Nous réservons nos visions et nos orientations sur la diplomatie de combat, sur les services de renseignement et sur la constitution de l’Armée proprement dite de Libération aux confidences à développer pendant les Assises. Par contre, l’ampleur, pressentie de la Convention, devrait être proportionnelle au poids politique escompté de ses résolutions ; c’est-à-dire : opposables à tous. Autrement dit, des décisions assez légitimes pour s’affirmer à tous les niveaux. Comme, par exemple, être à même de décréter la dissolution des institutions actuelles congolaises frappées d’illégitimité, de revendiquer l’accréditation aux réunionsinternationales ou de solliciter, à l’instar de l’Organisation de libération de la Palestine (OLP) à sa naissance ou duDalaï-Lama aujourd’hui, des représentations diplomatiques dans des pays à forte densité de coopération avec le Congo. Pourquoi donc pas de dialogue ! Mais le dialogue, qui s’impose actuellement, c’est entre les forces de la Résistance.
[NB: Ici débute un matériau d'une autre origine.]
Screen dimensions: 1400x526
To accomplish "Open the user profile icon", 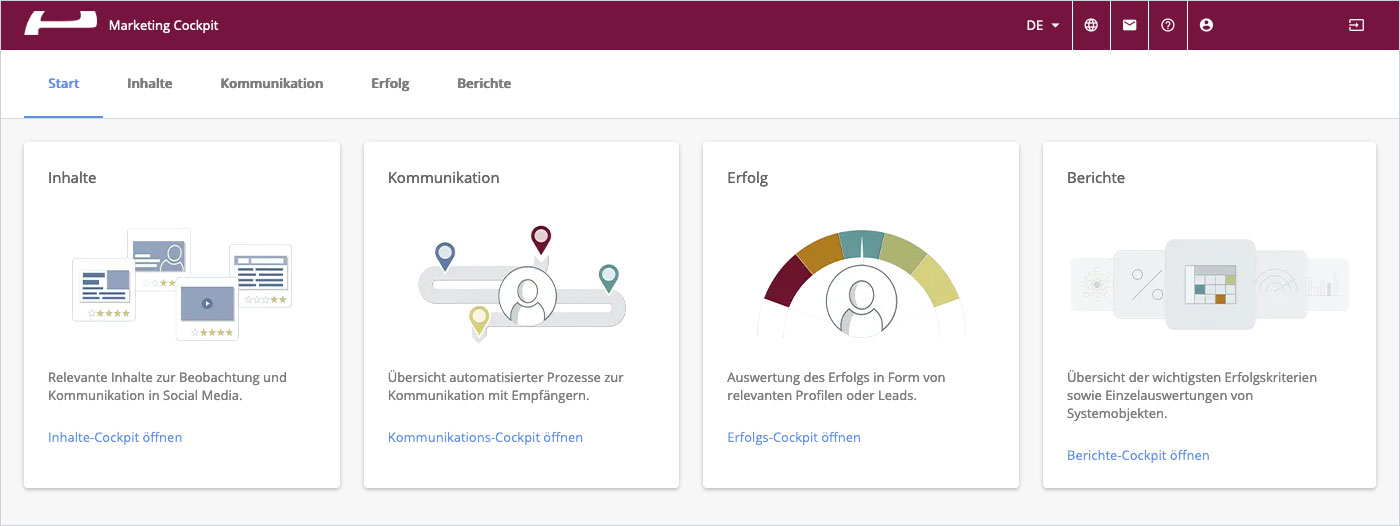I will pos(1206,25).
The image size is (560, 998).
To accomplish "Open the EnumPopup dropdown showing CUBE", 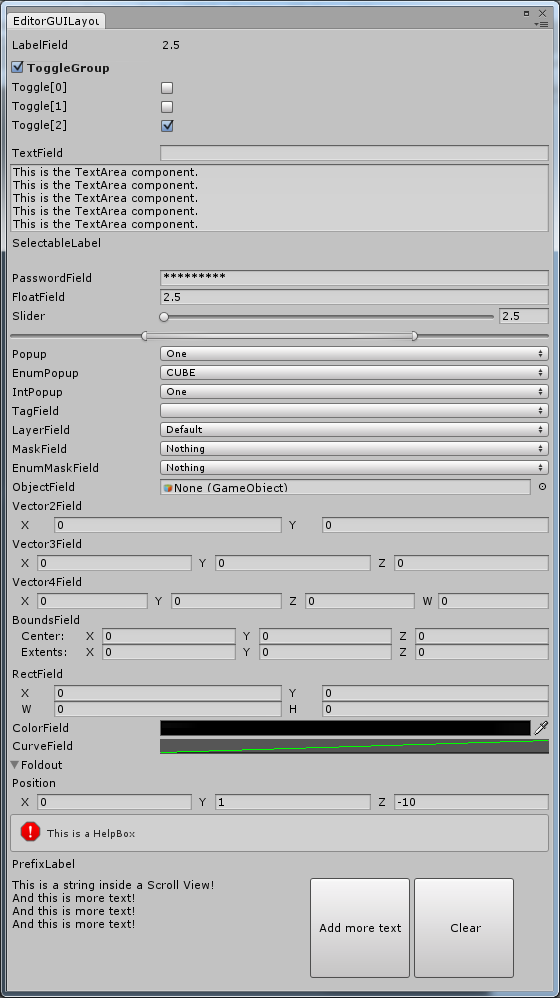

i Créé dans l’ambition de dénoncer viols et massacres perpétrés sur le territoire dans la perspective de les faire définitivement arrêter, le « Groupe Rossy » est aussi une ambition profondément résolue de requérir, par tous les moyens possibles, la Reconnaissance officielle et universelle du Génocide des Congolais.

 

ii Faite le 3 novembre 2019, à Nuremberg (Allemagne), et exigeant, d’une part, un tribunal pénal international pour juger les crimes perpétrés sur le territoire congolais et, d’autre part, la Reconnaissance officielle et universelle du Génocide des Congolais.

 

iii Un minuscule Etat d’à peine cent-trente-deux (132) km2 et de moins d’un million d’habitants.